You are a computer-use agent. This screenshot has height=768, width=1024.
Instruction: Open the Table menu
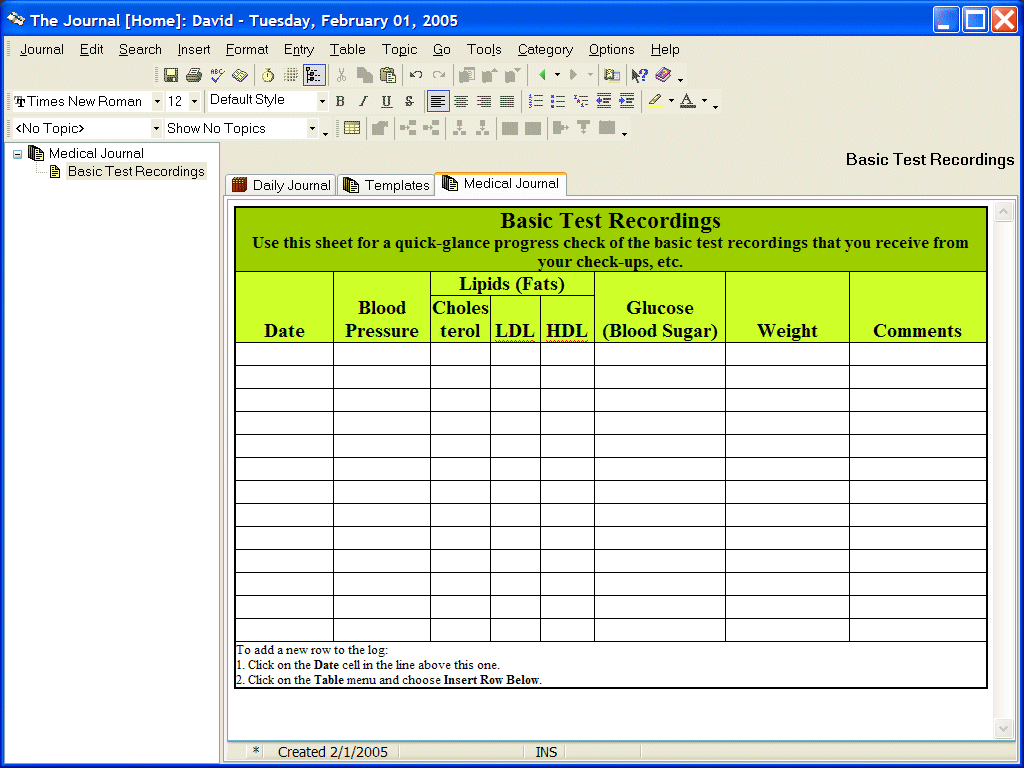[347, 49]
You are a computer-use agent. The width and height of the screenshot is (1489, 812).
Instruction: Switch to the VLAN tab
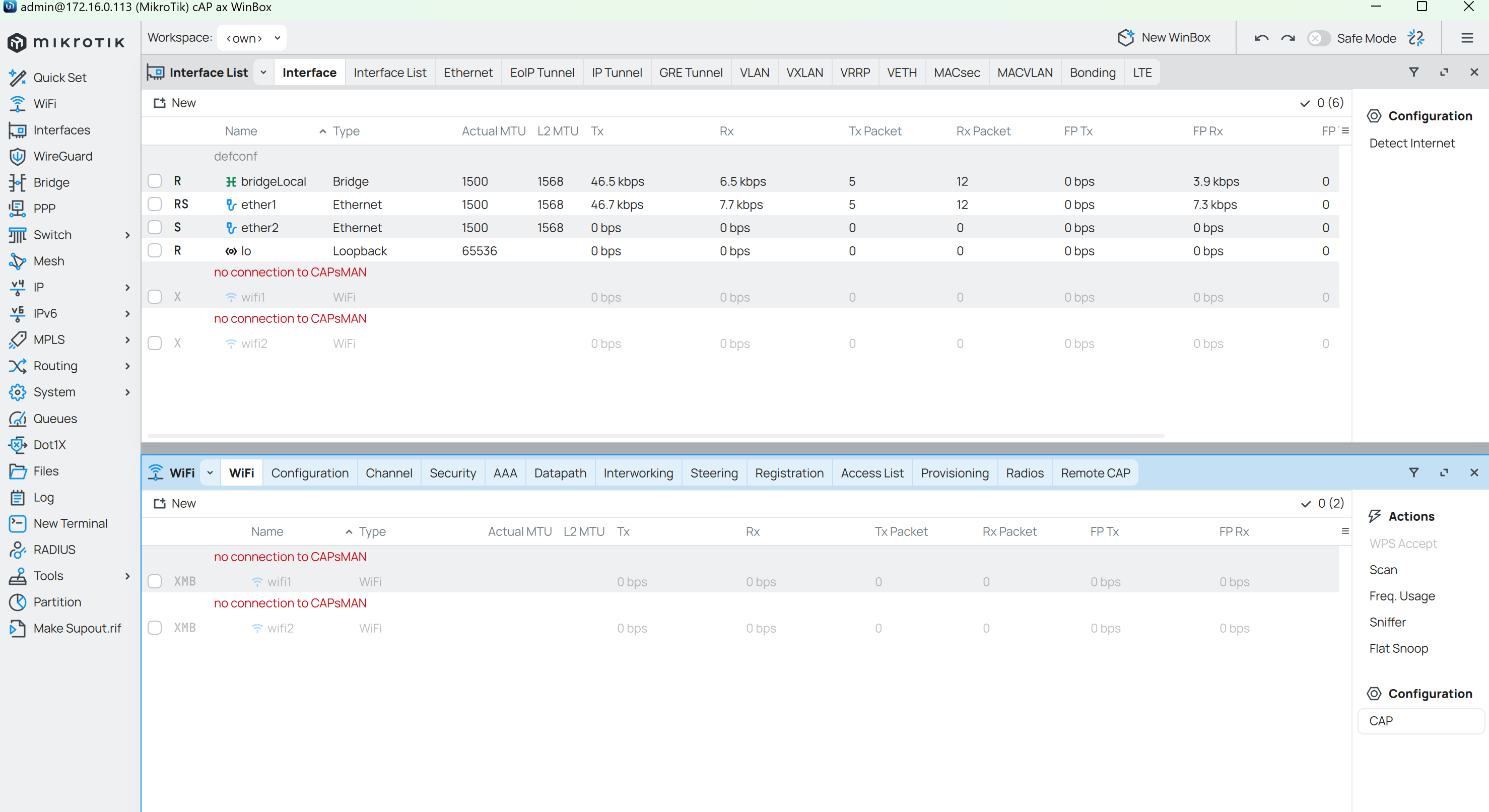click(755, 72)
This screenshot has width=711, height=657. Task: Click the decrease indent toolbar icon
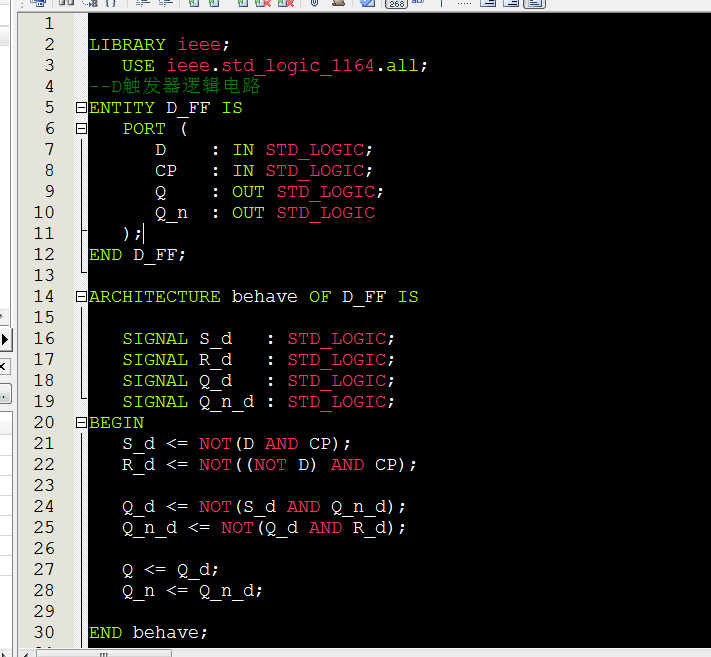click(x=165, y=3)
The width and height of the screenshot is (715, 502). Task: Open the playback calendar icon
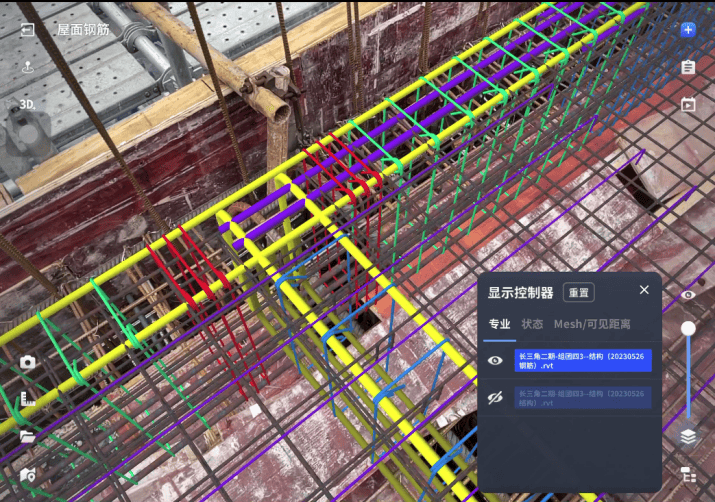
-- -- --
- _Exercise brief_
Can you rewrite every line of the material above, the wording around each answer included, with each answer coordinate multiplied by 1.1 and rounded to a whole number (halves round up), leaving the pictures out?

- _Output for this exercise_
You are a computer-use agent. This screenshot has height=768, width=1024.
Instruction: Open the Table menu
[382, 54]
You are a computer-use agent. The width and height of the screenshot is (1489, 812).
Instruction: Switch to the VLAN tab
click(831, 79)
This screenshot has width=711, height=657. Task: Click the decrease indent toolbar icon
click(x=182, y=3)
The width and height of the screenshot is (715, 502). Task: Open the playback calendar icon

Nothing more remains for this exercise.